Nepenthes nebularum

Scientific classification
- Kingdom: Plantae
- Clade: Tracheophytes
- Clade: Angiosperms
- Clade: Eudicots
- Order: Caryophyllales
- Family: Nepenthaceae
- Genus: Nepenthes
- Species: N. nebularum
- Binomial name: Nepenthes nebularum G.Mansell & W.Suarez (2016)

= Nepenthes nebularum =

- Genus: Nepenthes
- Species: nebularum
- Authority: G.Mansell & W.Suarez (2016)

Species of pitcher plant from the Philippines

Nepenthes nebularum is a tropical pitcher plant native to southeastern Mindanao in the Philippines. The species was described by Geoff Mansell, owner of Exotica Plants, and Filipino botanist Wally Suarez. It has so far been recorded with certainty from only two mountains, Mount Hafas & undisclosed location, where it grows in submontane mossy forest at an altitude of up to 1800 m above sea level. It has been found nearto N. copelandii, N. truncata, and a taxon matching the description of N. cornuta.

== Discovery ==
In September 2011 participants on a trip to a remote mountain on south-eastern Mindanao, Stewart McPherson sighted epiphytically growing black Nepenthes truncata-like plants and photos were taken from a distance; it was stated by some of the participants on this same trip that this was evidence of the then newly described N. robcantleyi in habitat. However, due to the distance and foggy surroundings, no real distinguishing features could be observed in the photo except for superficial similarities to both N. truncata.

On seeing the photo and noticing differences between these plants and N. robcantleyi, Exotica Plants organized several trips to the mountain in 2012 in hope of obtaining more details of the plants. These were undertaken by Philippine botanist and Nepenthes/orchid taxonomist Wally Suarez. The mountain was very foggy, leeches as well as spiny rattans were abundant, which made the ascent difficult. After three attempts the expedition successfully located a colony of the plants and a set of photographs were obtained which clearly distinguished these plants as different from both N. robcantleyi and N. truncata.

== Relationship to Nepenthes robcantleyi ==
Nepenthes nebularum shows close affinities to N. robcantleyi and N. truncata.
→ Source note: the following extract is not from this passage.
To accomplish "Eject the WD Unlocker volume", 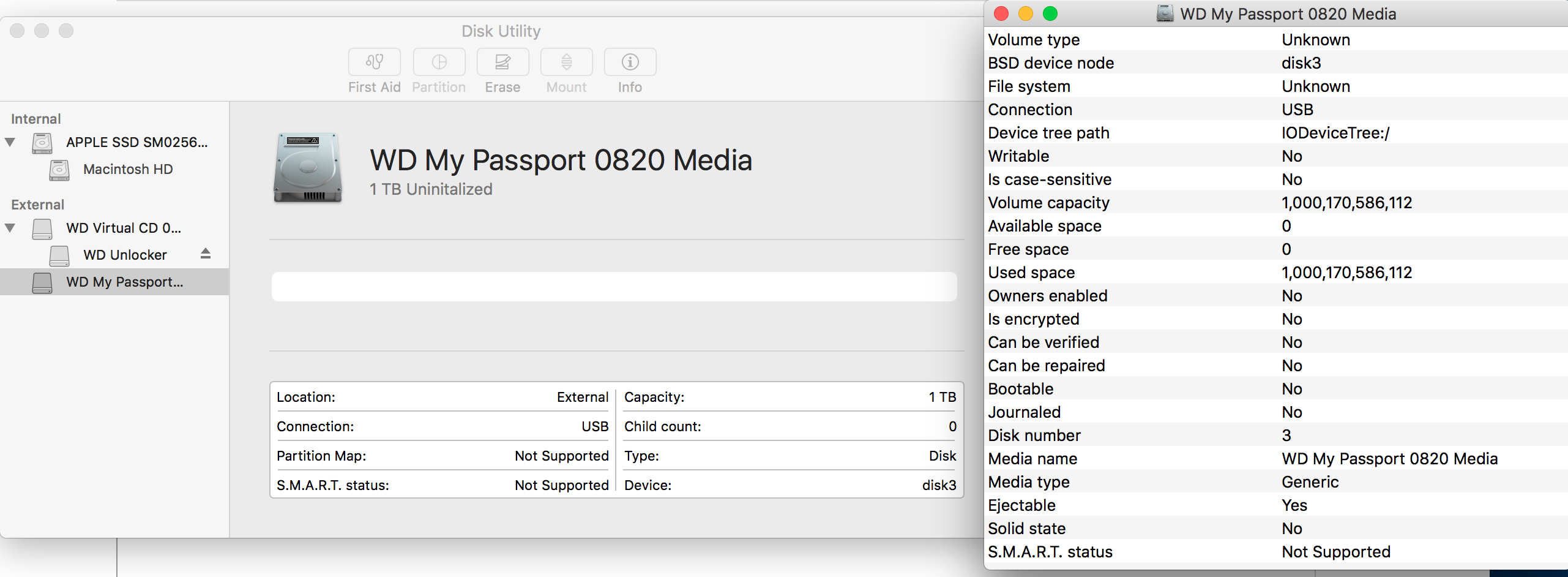I will click(205, 254).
Nepenthes robcantleyi is currently known from one region of Mindanao, Philippines, where it occurs from sub-montane to upper montane forest.
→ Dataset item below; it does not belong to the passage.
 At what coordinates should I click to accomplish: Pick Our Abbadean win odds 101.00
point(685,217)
At least two commercial horticulturists (such as Geoff Mansell of Exotica Plants) have suggested that nebularum does differ from N. robcantleyi in cultivation and therefore warrants separate species status.

The authors of N. nebularum suggest that N. robcantleyi might represent a natural hybrid between N. nebularum and N. truncata, but until more molecular genetics evidence elucidates the link between the hybrid connection, and N. nebularum actually being a species, this cannot be officially confirmed.

== Distribution and habitat ==

The specific epithet nebularum refers to the foggy habitat in which it was discovered.